* BEGIN Supplied information *
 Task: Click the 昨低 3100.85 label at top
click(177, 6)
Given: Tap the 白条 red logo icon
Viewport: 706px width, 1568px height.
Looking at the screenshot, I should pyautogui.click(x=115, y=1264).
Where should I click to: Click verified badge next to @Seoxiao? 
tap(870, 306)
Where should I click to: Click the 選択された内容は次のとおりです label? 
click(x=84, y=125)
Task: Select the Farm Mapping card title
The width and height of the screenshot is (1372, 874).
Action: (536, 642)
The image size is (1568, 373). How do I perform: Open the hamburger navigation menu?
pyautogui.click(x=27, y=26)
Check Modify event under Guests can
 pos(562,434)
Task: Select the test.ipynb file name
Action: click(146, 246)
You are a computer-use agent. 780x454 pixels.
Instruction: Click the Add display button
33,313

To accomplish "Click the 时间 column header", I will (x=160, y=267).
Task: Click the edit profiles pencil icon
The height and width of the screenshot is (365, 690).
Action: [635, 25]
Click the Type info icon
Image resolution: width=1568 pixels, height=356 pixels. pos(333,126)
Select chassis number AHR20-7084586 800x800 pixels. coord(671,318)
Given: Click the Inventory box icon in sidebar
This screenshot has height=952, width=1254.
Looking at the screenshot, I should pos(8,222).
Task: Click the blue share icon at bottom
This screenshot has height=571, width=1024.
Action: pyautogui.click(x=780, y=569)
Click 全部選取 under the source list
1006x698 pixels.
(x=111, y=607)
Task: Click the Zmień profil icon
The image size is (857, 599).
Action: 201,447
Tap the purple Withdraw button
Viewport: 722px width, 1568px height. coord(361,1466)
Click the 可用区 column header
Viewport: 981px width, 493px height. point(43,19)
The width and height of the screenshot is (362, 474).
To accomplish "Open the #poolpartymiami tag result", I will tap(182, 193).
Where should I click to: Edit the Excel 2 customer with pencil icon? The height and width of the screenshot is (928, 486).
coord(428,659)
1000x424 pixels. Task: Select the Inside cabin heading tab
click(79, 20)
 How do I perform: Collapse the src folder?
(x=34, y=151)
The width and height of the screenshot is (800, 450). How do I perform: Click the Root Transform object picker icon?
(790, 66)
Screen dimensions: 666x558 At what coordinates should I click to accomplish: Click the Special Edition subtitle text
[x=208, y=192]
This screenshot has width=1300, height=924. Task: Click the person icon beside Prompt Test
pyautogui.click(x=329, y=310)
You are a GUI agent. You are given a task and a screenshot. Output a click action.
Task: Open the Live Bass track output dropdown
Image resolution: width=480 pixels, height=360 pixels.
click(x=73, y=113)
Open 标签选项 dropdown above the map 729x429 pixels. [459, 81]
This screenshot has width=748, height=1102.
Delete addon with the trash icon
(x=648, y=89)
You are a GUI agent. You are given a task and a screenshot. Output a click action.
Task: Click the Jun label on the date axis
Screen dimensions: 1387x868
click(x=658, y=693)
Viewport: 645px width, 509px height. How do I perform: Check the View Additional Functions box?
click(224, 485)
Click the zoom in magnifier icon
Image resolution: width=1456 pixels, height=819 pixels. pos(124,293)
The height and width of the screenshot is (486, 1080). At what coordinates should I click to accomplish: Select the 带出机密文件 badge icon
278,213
* END Supplied information *
#### What you are asked to do:
Rewrite all of the material above, replacing every occurrence of "pencil" with "pen" and leaving everything else unchanged.

#### Expected output:
 Task: Click the 昨低 3100.85 label at top
click(177, 6)
Given: Tap the 白条 red logo icon
Viewport: 706px width, 1568px height.
Looking at the screenshot, I should pyautogui.click(x=115, y=1264).
Where should I click to: Click verified badge next to @Seoxiao? 
tap(870, 306)
Where should I click to: Click the 選択された内容は次のとおりです label? 
click(x=84, y=125)
Task: Select the Farm Mapping card title
The width and height of the screenshot is (1372, 874).
Action: (536, 642)
The image size is (1568, 373). How do I perform: Open the hamburger navigation menu?
pyautogui.click(x=27, y=26)
Check Modify event under Guests can
 pos(562,434)
Task: Select the test.ipynb file name
Action: click(146, 246)
You are a computer-use agent. 780x454 pixels.
Instruction: Click the Add display button
33,313

To accomplish "Click the 时间 column header", I will (x=160, y=267).
Task: Click the edit profiles pen icon
The height and width of the screenshot is (365, 690).
Action: [635, 25]
Click the Type info icon
Image resolution: width=1568 pixels, height=356 pixels. pos(333,126)
Select chassis number AHR20-7084586 800x800 pixels. coord(671,318)
Given: Click the Inventory box icon in sidebar
This screenshot has height=952, width=1254.
Looking at the screenshot, I should pos(8,222).
Task: Click the blue share icon at bottom
This screenshot has height=571, width=1024.
Action: pyautogui.click(x=780, y=569)
Click 全部選取 under the source list
1006x698 pixels.
(x=111, y=607)
Task: Click the Zmień profil icon
The image size is (857, 599).
Action: 201,447
Tap the purple Withdraw button
Viewport: 722px width, 1568px height. coord(361,1466)
Click the 可用区 column header
Viewport: 981px width, 493px height. point(43,19)
The width and height of the screenshot is (362, 474).
To accomplish "Open the #poolpartymiami tag result", I will tap(182, 193).
Where should I click to: Edit the Excel 2 customer with pen icon? The height and width of the screenshot is (928, 486).
coord(428,659)
1000x424 pixels. Task: Select the Inside cabin heading tab
click(79, 20)
 How do I perform: Collapse the src folder?
(x=34, y=151)
The width and height of the screenshot is (800, 450). How do I perform: Click the Root Transform object picker icon?
(790, 66)
Screen dimensions: 666x558 At what coordinates should I click to accomplish: Click the Special Edition subtitle text
[x=208, y=192]
This screenshot has width=1300, height=924. Task: Click the person icon beside Prompt Test
pyautogui.click(x=329, y=310)
You are a GUI agent. You are given a task and a screenshot. Output a click action.
Task: Open the Live Bass track output dropdown
Image resolution: width=480 pixels, height=360 pixels.
click(x=73, y=113)
Open 标签选项 dropdown above the map 729x429 pixels. [459, 81]
This screenshot has width=748, height=1102.
Delete addon with the trash icon
(x=648, y=89)
You are a GUI agent. You are given a task and a screenshot. Output a click action.
Task: Click the Jun label on the date axis
Screen dimensions: 1387x868
click(x=658, y=693)
Viewport: 645px width, 509px height. How do I perform: Check the View Additional Functions box?
click(224, 485)
Click the zoom in magnifier icon
Image resolution: width=1456 pixels, height=819 pixels. pos(124,293)
The height and width of the screenshot is (486, 1080). At what coordinates should I click to accomplish: Select the 带出机密文件 badge icon
278,213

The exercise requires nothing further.